The meeting of ECC was held under the chair of Adviser to Prime Minister on Finance Dr Abdul Hafeez Shaikh in Islamabad on Thursday.
The ECC has approved the proposal of Finance Division authorizing the government to issue sovereign guarantee worth 20 billion rupees for investment in National Investment Trust’s State Enterprise Fund to stabilize the stock market.
The Ministry of National Food Security and Research secretary updated the committee about the wheat situation in the country. He informed that the country was in comfortable position with having 7.25 million tons of wheat available in the stock.

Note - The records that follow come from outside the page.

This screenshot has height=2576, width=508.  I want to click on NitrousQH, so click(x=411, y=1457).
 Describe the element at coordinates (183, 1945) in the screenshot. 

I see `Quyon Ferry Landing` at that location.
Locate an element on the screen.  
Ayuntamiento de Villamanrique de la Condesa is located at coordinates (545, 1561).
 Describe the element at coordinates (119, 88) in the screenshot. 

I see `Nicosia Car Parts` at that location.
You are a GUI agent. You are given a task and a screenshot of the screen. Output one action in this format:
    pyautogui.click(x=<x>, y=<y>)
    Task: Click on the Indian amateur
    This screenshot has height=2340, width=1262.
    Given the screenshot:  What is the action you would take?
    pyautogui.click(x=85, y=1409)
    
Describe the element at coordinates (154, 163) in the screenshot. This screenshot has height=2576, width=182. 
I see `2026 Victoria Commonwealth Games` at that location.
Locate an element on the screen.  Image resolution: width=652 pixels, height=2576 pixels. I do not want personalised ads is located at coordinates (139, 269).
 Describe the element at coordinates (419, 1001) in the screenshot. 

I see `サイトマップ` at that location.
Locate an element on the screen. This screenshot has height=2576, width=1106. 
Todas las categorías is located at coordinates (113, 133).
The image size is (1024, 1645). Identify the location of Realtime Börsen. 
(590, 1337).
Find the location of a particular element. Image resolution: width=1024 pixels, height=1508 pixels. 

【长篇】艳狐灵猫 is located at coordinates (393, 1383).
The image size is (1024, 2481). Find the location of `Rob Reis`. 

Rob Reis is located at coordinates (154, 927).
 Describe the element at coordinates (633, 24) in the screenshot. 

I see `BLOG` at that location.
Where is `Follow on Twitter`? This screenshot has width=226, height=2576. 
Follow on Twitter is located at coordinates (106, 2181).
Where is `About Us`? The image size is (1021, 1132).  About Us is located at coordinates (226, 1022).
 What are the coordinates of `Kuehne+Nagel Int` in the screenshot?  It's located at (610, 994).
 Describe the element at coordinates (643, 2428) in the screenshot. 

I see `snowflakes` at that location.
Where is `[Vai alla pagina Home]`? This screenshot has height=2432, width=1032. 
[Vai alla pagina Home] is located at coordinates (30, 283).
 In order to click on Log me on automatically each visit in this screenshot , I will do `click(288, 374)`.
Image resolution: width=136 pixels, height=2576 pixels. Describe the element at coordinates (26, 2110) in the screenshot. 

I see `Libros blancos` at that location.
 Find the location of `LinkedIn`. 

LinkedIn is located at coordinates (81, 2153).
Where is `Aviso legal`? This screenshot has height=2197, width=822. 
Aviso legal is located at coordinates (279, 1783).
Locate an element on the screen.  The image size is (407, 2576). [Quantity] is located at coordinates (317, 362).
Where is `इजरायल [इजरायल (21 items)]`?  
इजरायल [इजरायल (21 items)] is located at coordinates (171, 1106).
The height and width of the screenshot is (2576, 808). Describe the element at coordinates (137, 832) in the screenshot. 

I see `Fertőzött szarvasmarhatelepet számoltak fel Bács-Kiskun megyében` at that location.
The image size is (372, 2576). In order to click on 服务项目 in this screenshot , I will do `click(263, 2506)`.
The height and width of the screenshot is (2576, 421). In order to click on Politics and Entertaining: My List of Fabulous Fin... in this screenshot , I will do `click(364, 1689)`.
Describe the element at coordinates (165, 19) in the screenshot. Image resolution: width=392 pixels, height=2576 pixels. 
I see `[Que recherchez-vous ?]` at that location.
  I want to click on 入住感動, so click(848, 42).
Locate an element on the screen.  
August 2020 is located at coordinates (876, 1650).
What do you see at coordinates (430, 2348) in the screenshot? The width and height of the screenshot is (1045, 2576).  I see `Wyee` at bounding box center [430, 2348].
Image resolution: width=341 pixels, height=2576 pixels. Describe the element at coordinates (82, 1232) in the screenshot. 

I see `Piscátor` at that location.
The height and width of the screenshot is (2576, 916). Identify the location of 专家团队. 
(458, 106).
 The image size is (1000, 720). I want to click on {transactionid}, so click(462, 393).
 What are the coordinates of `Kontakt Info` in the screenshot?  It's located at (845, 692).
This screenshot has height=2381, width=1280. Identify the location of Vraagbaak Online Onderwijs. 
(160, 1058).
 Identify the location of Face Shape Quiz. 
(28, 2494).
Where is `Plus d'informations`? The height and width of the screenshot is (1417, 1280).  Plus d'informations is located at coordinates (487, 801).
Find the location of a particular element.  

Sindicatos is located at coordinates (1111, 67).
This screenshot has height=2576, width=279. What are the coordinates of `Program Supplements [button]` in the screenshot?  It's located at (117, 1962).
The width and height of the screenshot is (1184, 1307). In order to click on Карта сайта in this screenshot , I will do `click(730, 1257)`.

Ministry of Maritime Affairs suggested various proposals on the revival and development of shipping industry in Pakistan.
The committee noted the proposals and advised the Ministries of Petroleum and Maritime Affairs to jointly come up with a comprehensive proposal, in next ECC meeting, for introducing a dynamic shipping policy focusing on expansion and development of local shipping industry.
The ECC acceded to the proposal of Ministry of States & Frontier Regions to grant 781.5 million rupees for arranging 20,000 Metric Tons of wheat for Temporarily Displaced Persons of erstwhile FATA.
The ECC also approved Supplementary and Technical Supplementary Grants for various Ministries and Divisions.
ECC approves additional supply of 150MW to K-Electric
On May 15, the ECC approved additional supply of 150 MW of power through National Grid to K-Electric in Karachi.
The ECC meeting was held on Wednesday under the chair by Prime Minister’s Adviser on Finance Dr Abdul Hafeez Shaikh in Islamabad. During the meeting, the ECC approved procurement of 5.15 million tons of wheat target with financial limit of 158.5 billion rupees this year.
The ECC also approved additional supply of 150 MW of power through National Grid to K-Electric to address power shortage in Karachi.